Public prosecutor reflects on WDCD’s new challenge on sexual exploitation of children
‘One of the side effects of the Internet is that also dishonest contacts can be made very easily. Children can be trapped in sexual exploitation within a day,’ says public prosecutor Daphne van der Zwan, who is specialized in human trafficking and people smuggling. In this interview Van der Zwan provides a background for the new, invitation-only challenge on sexual exploitation of under-aged youths WDCD is about to launch.

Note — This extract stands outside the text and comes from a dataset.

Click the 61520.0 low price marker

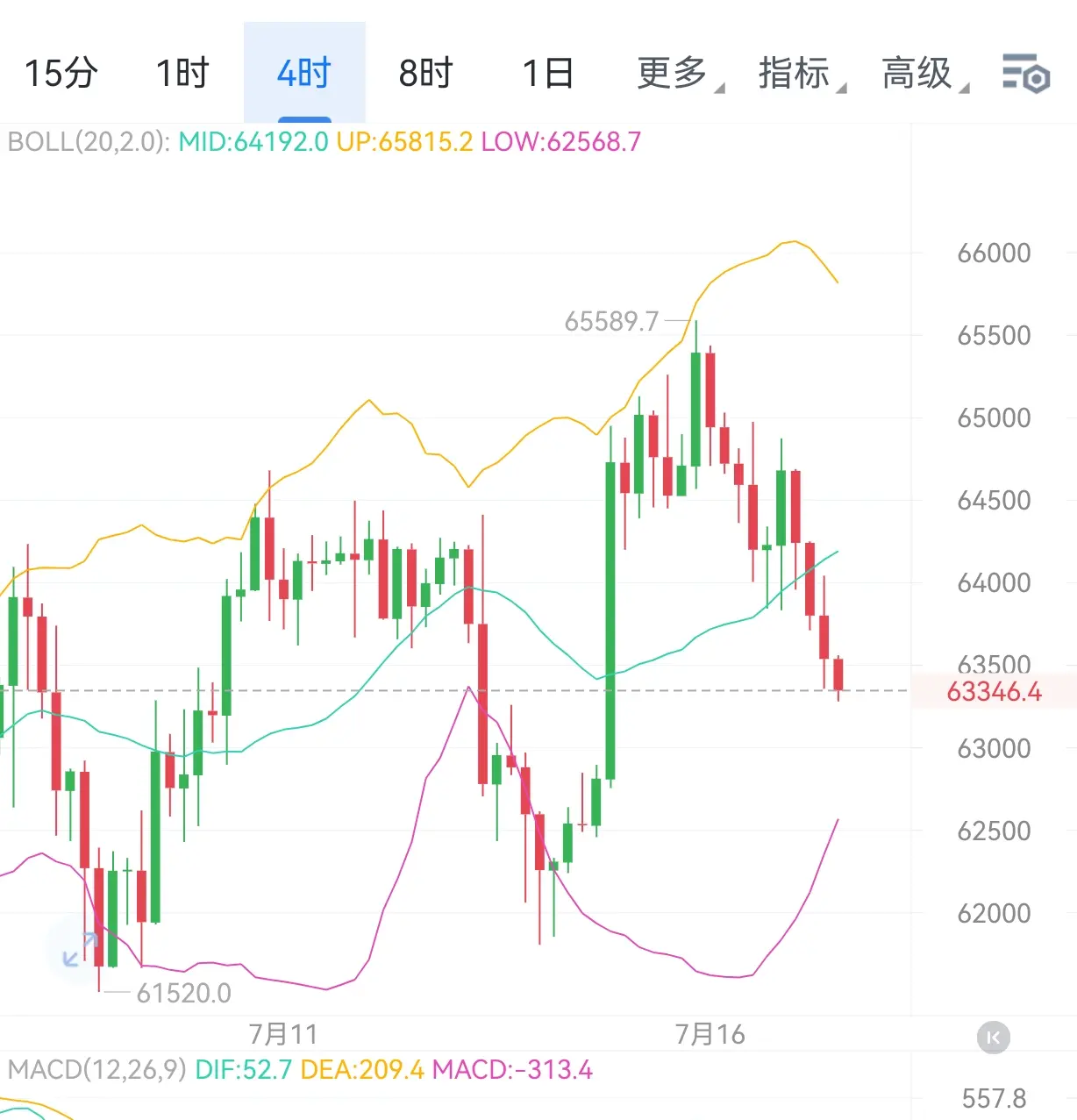[x=184, y=993]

In a little more than a month time, WDCD will kick-off a new challenge on Day 1 of WDCD Live Amsterdam. This challenge, No Minor Thing, the What Design Can Do challenge to combat sexual exploitation of children, is a closed, invitation-only one. Twelve design agencies and a design school have been invited to participate in this challenge, aimed at finding new and innovative ways to prevent and fight the urgent issue of sexual exploitation of children.
‘This is a mostly hidden and difficult to fight problem,’ public prosecutor Van der Zwan explains. ‘The cases we see mainly concern girls in their teens, who are tricked into sexual exploitation through social media. The old method of lover boys, who pretend to be a girl’s boyfriend before forcing her into prostitution, is practically disappeared. We see this method much less than before. People seem to have become more aware of this classic method and meanwhile social media have become much more important in life, especially of young people. Children are lured into sexual exploitation in more sophisticated ways, often using blackmail as a pressure tool.’

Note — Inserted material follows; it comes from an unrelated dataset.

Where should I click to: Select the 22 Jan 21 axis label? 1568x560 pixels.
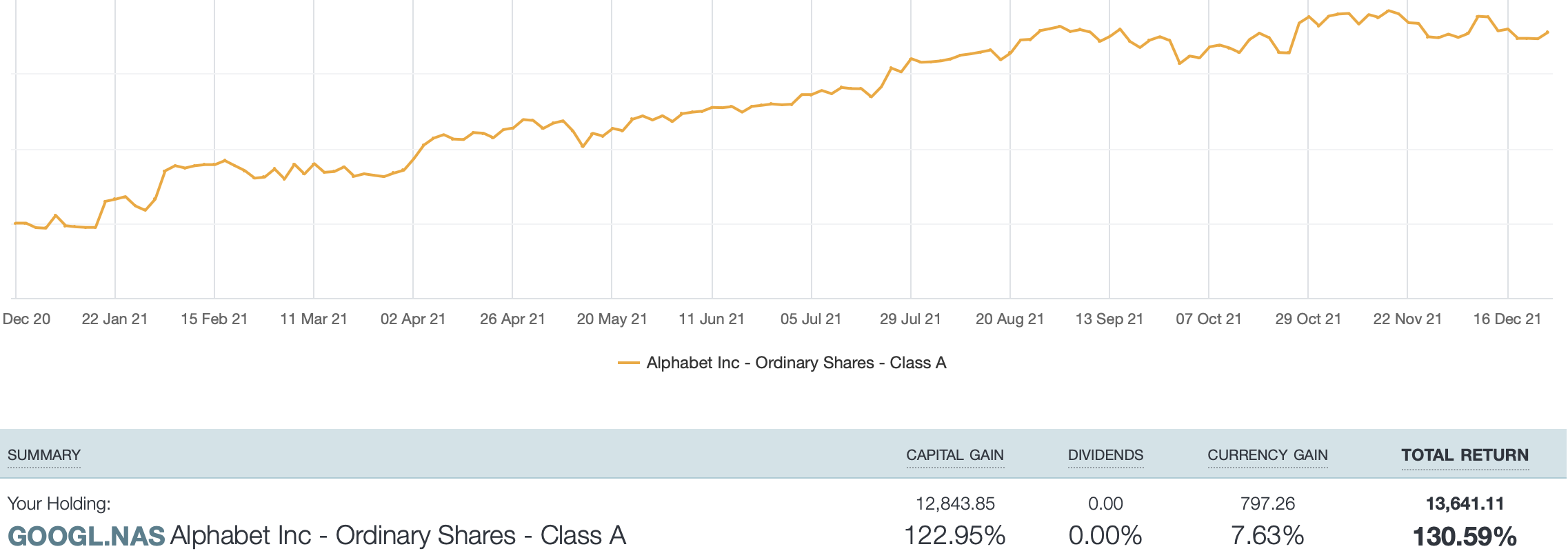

In Dutch law sexual exploitation of under-aged youths is considered as human trafficking, a fact still little known to most people, including the ‘clients’, the people who pay for sex with these children. They are generally better aware of the fact that paid sex with under-aged children is prohibited anyway, but often argue that they hadn’t been aware of the young age of the girl of boy they had sex with.
‘We know that boys are involved in this too, but we see much less of these cases, because boys are even less inclined to report their exploitation,’ says Van der Zwan. The case we do see concern generally vulnerable girls, often with a cultural background in which shame and family pride are important. They are blackmailed with nude pictures of themselves that they shared earlier in good confidence. The perpetrators also are quick in isolating the victim from their social networks, which makes it difficult for the victim’s surroundings to pick up signals that something is wrong.’

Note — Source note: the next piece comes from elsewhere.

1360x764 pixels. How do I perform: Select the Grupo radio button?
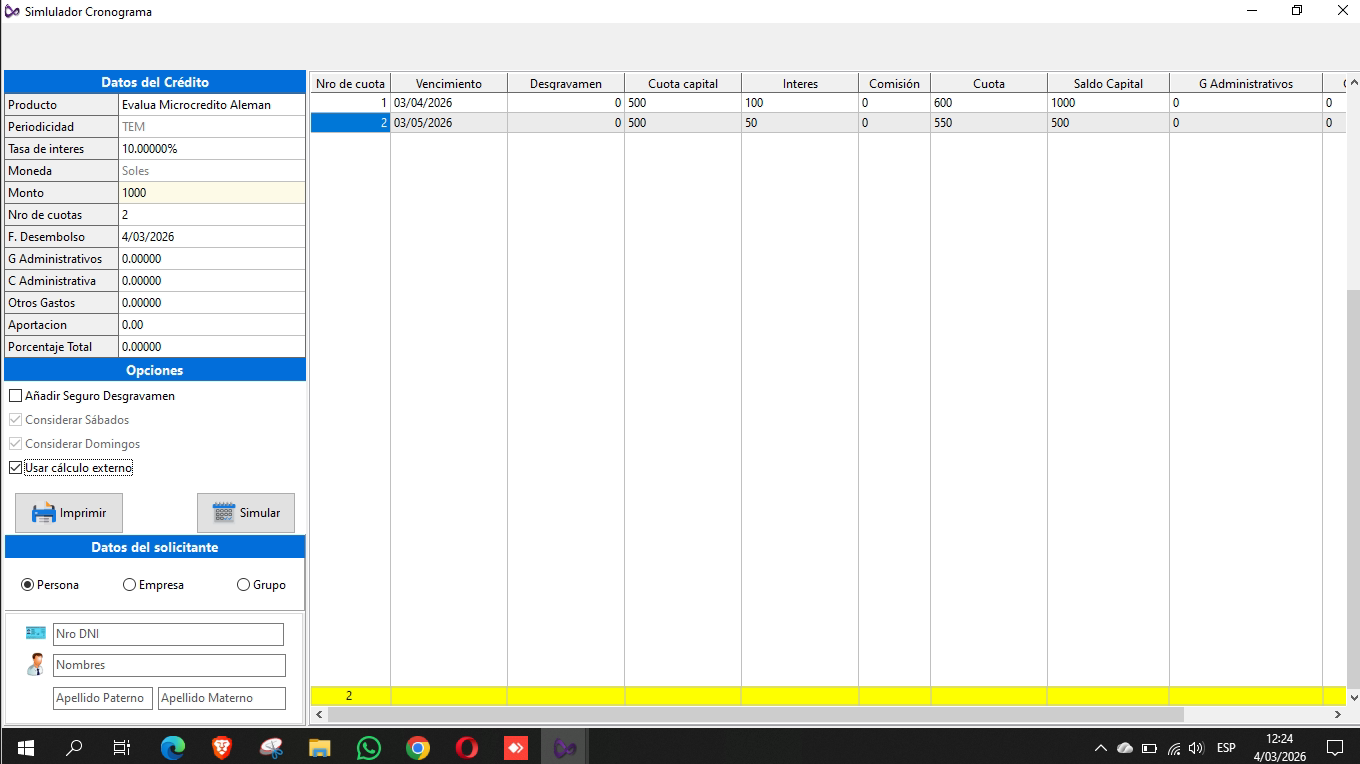tap(243, 585)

Some girls step into this very naively, Van der Zwan tells. ‘We meet girls who more or less voluntarily started to have paid sex, thinking of it as an easy way to get money. But in our work we see the state these girls are in after a certain period of exploitation. Often, the effect is felt only later, sometimes when they are in their twenties.’
The challenge will focus on several aspects of the problem. The participating designers will be able to choose from five different briefs that focus on, for instance, prevention, awareness or technical solutions to stop the exploitation. What does Van der Zwan expect from this challenge?
‘To be honest: I have no idea,’ she answers. ‘We think a lot ourselves about how to tackle this problem, of course. We work with the police and with social aid organizations to spread information and raise awareness among both the potential victims and the people who pay for sex with them. What I hope for is that the designers will come up with entirely new approaches, seeing things we haven’t thought of yet. That would be great. For me, it is already clear that a lot can be gained with new apps that will help to reach the young right there where they are best reached, on the Internet.’